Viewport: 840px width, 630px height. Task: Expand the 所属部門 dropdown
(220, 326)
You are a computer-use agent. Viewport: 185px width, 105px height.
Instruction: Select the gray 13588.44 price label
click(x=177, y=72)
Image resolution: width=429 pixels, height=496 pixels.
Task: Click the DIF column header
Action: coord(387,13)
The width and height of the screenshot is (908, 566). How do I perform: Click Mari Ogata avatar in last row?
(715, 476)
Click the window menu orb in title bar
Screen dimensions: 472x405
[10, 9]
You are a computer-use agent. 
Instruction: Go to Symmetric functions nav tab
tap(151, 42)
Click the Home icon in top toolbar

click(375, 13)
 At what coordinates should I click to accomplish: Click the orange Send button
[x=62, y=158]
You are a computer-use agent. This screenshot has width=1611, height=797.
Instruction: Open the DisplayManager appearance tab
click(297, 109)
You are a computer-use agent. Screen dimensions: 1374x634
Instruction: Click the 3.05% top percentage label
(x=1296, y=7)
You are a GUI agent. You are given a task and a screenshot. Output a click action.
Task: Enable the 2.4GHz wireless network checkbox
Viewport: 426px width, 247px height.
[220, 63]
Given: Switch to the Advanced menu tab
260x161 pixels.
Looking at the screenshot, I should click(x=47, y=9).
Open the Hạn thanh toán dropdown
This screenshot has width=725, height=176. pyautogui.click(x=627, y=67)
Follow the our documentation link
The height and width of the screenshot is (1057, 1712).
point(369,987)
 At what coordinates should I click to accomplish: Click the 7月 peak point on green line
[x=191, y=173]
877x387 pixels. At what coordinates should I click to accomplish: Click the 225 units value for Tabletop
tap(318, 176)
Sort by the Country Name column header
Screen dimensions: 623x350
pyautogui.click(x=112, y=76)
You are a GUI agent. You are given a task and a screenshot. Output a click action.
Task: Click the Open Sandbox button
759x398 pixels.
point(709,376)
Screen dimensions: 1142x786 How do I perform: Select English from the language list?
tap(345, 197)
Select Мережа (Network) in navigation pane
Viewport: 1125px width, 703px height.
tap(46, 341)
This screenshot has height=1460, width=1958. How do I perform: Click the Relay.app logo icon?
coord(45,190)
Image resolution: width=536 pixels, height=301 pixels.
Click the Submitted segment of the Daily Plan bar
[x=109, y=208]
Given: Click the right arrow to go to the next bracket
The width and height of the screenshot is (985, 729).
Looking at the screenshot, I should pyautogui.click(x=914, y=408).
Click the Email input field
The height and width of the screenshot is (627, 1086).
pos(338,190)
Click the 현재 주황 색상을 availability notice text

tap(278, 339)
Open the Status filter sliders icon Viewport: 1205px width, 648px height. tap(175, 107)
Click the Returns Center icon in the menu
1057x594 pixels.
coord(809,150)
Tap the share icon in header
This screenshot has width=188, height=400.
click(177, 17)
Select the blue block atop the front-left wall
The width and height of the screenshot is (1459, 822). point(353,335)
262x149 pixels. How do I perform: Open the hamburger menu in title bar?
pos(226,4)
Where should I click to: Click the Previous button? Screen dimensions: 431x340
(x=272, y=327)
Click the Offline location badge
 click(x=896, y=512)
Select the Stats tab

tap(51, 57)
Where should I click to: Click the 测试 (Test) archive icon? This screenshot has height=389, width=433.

________________________

> _Task description_
Collect every line above that contains the string "should", treating uppercase and lowercase as distinct.

> _Response to the exercise_
 At what coordinates should I click to accomplish: Click the orange Send button
Looking at the screenshot, I should click(x=47, y=9).
 At what coordinates should I click to accomplish: Click the 7月 peak point on green line
877x387 pixels. At what coordinates should I click to accomplish: Click the 225 units value for Tabletop
Looking at the screenshot, I should pyautogui.click(x=914, y=408).
Where should I click to: Click the Previous button? Screen dimensions: 431x340
Where should I click to: Click the 测试 (Test) archive icon? This screenshot has height=389, width=433.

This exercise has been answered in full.